• [Aim of the exercise] What you should repeat is the run of lines from the top of the listing below through the line with "The height and", exactly, with no pictures.

• • • • • • •

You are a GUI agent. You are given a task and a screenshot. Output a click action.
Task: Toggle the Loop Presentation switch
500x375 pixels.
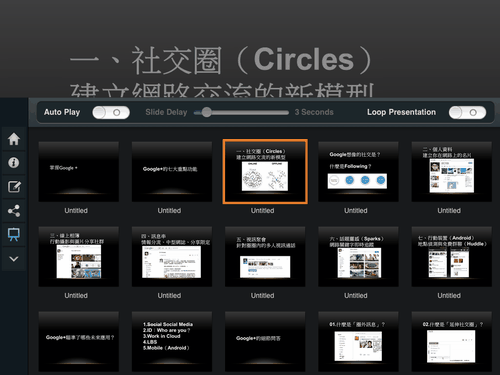467,112
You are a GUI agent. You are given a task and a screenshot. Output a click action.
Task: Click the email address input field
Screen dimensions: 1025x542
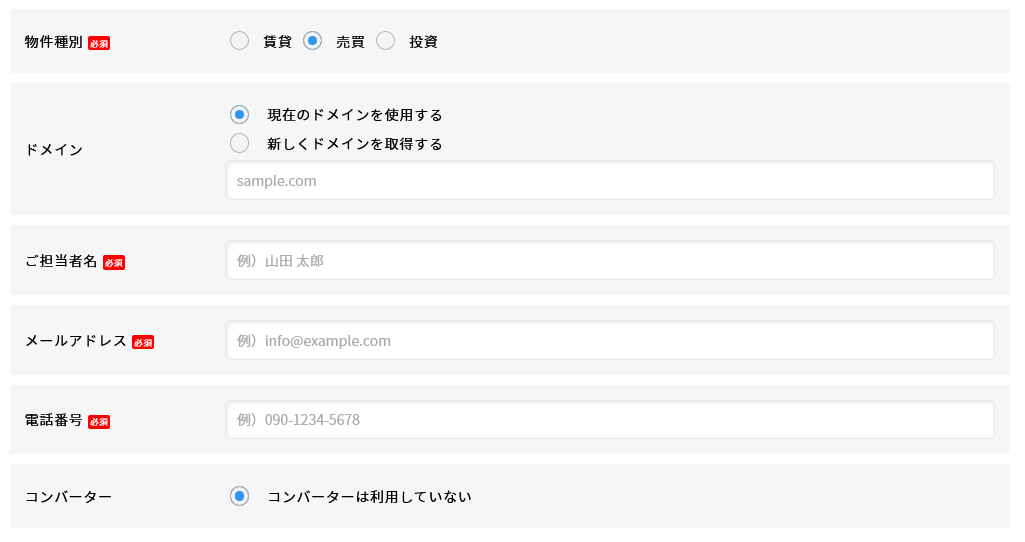[610, 340]
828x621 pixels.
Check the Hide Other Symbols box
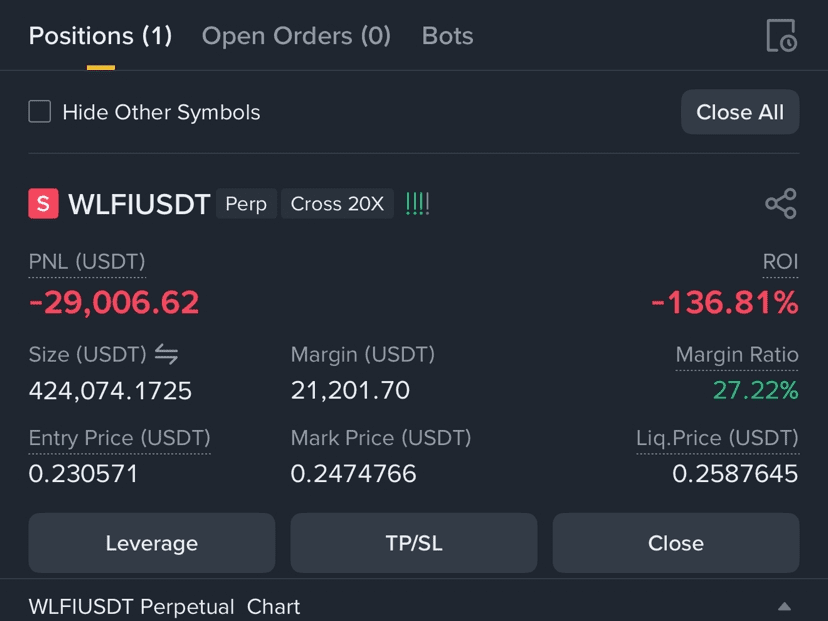tap(40, 111)
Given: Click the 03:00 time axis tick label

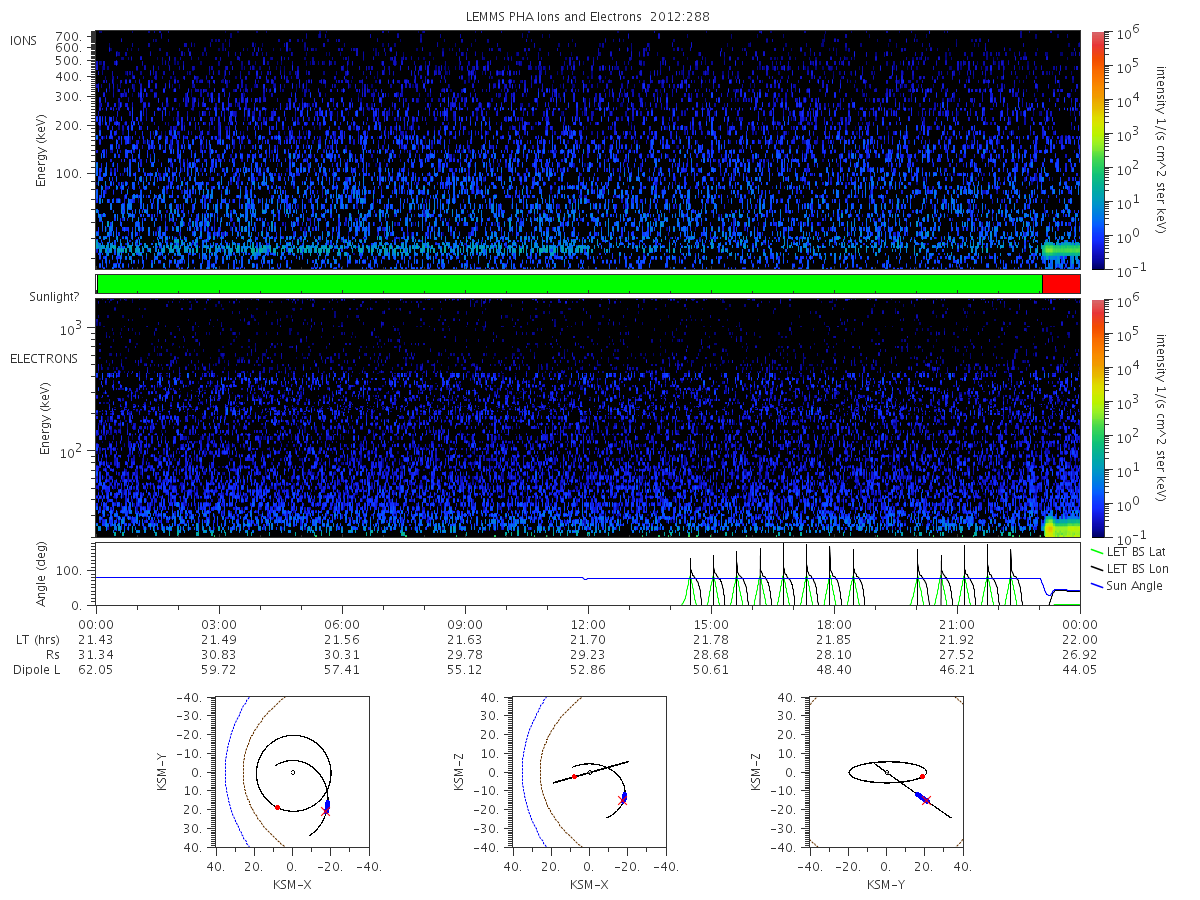Looking at the screenshot, I should click(x=219, y=622).
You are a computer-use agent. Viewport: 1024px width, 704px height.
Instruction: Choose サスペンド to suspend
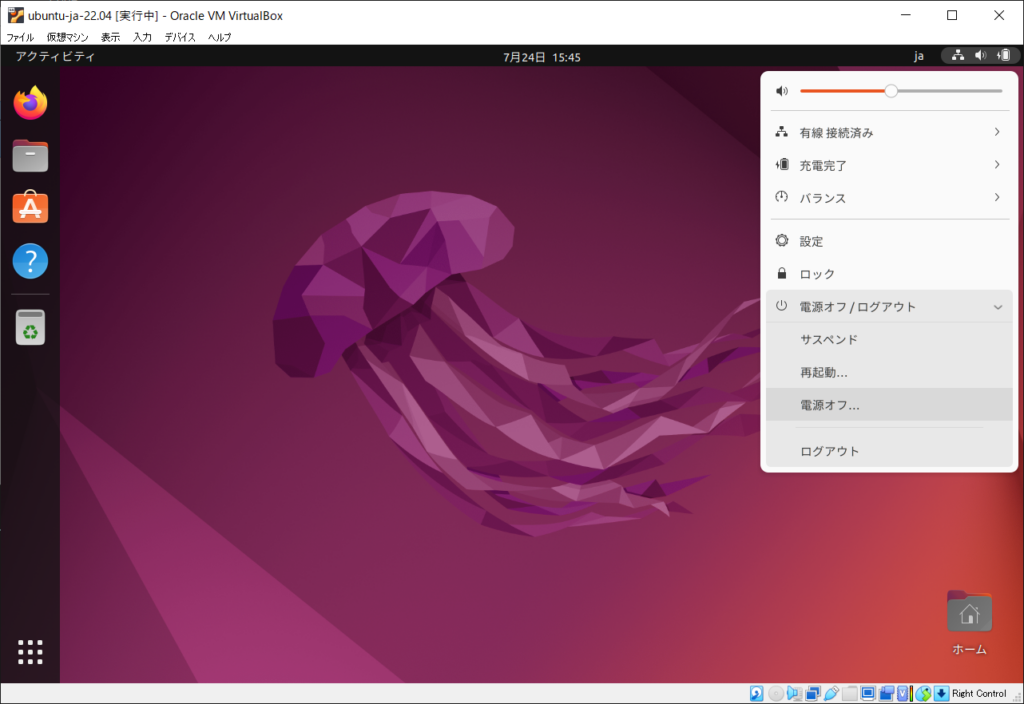click(x=829, y=339)

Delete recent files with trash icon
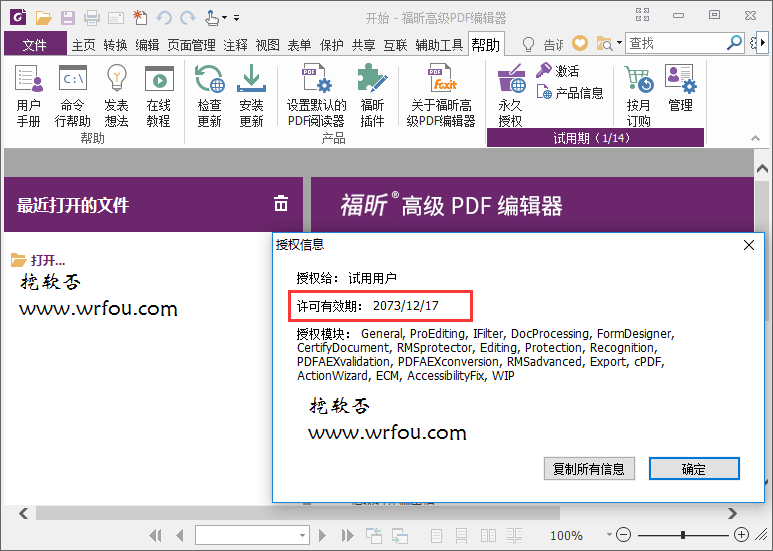(x=281, y=204)
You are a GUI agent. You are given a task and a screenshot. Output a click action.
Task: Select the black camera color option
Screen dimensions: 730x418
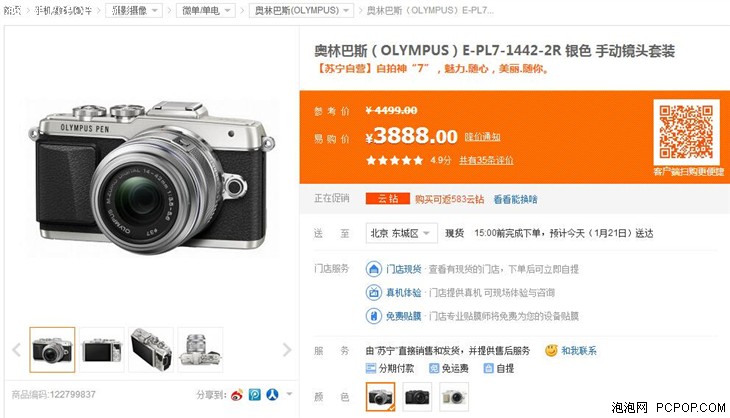[417, 397]
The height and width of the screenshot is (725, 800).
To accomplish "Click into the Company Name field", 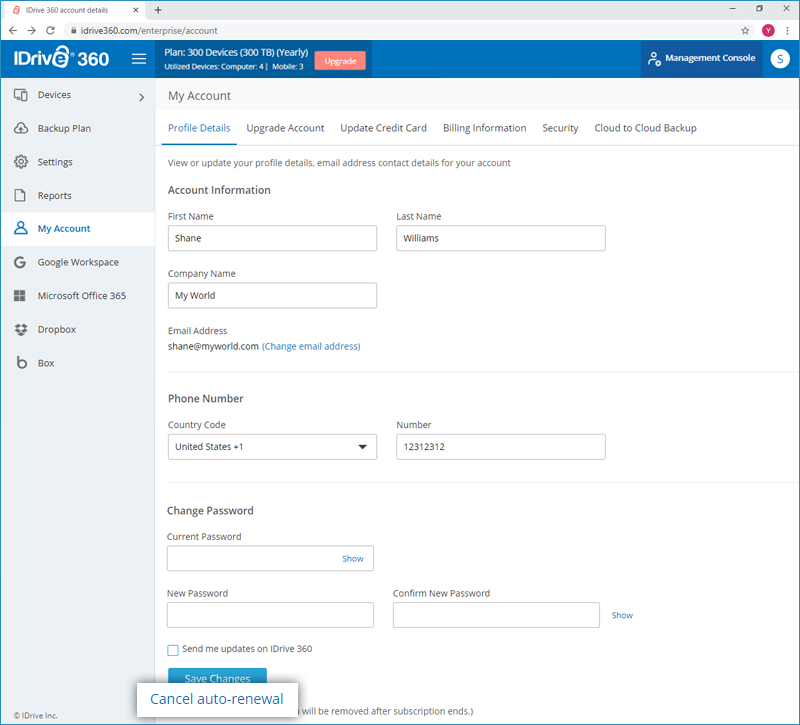I will click(x=272, y=296).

• • • • • • •

• [Expected answer]
You are a GUI agent. You are given a task and a screenshot. Output a click action.
Task: Toggle the Loop Presentation switch
500x375 pixels.
467,112
You are a GUI agent. You are given a task and a screenshot. Output a click action.
Task: Click the email address input field
Screen dimensions: 1025x542
[610, 340]
828x621 pixels.
Check the Hide Other Symbols box
tap(40, 111)
Given: Click the 03:00 time axis tick label

Looking at the screenshot, I should click(x=219, y=622).
You are a computer-use agent. Viewport: 1024px width, 704px height.
Instruction: Choose サスペンド to suspend
click(x=829, y=339)

Delete recent files with trash icon
(x=281, y=204)
You are a GUI agent. You are given a task and a screenshot. Output a click action.
Task: Select the black camera color option
Screen dimensions: 730x418
[417, 397]
The height and width of the screenshot is (725, 800).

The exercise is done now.